Introduction

This tutorial will present and explain the database structure and code behind the paper titled VML-HD: The Historical Arabic Documents Dataset for Recognition Systems which was presented in ASAR 2017. Feel free to download the paper from the link here. It is found under publications section.

Background and Data

This work came to life after experiencing troubles acquiring annotated data that is publicly available and free for use. The scarcity and lack of annotated datasets, especially in non-Latin script is hindering advances in research. Due to this, I have decided, with the assistance of few of my colleagues, to annotate a dataset of Arabic manuscripts and release it for free research use.

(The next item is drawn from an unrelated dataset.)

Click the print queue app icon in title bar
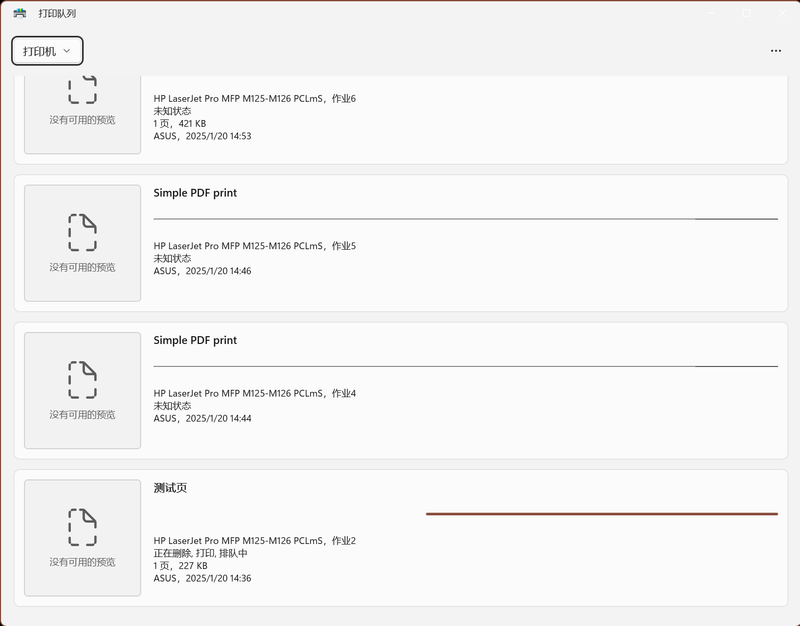The image size is (800, 626). tap(20, 13)
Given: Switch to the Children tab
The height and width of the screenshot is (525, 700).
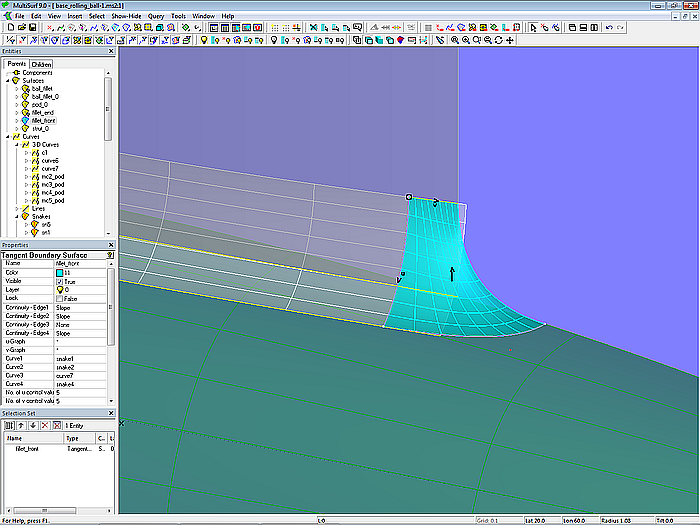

The database is based on five books written by different writers in the years 1088-1451. The 668 pages are fully annotated on the subword level. For each page we manually applied bounding boxes on the different subwords and annotated the sequence of characters. It consists of 159,149 subword appearances consisted of 326,289 characters out of a vocabulary of 5,509 forms of subwords. The database is designed for training and testing recognition systems for handwritten Arabic subwords. This database is available for the purpose of research, and we encourage researchers to develop and test new methods using our database.

To acquire the annotated data, refer here. The dataset contains annotation in the Hadara format. Another, and a more conveient format is also included here. Either one of these formats can be used to extract the annotated subword images from the dataset.

A sample page of each manuscript can be seen above. In the next section, we will detail both methods and provide code segments for easy extraction of the subwords from the dataset.

Hadara Format

In the database, each manuscript of the five books can be found in its own folder. Inside the manuscript folder a file named docElementsXml.ashx contains the complete annotation information of the said manuscript.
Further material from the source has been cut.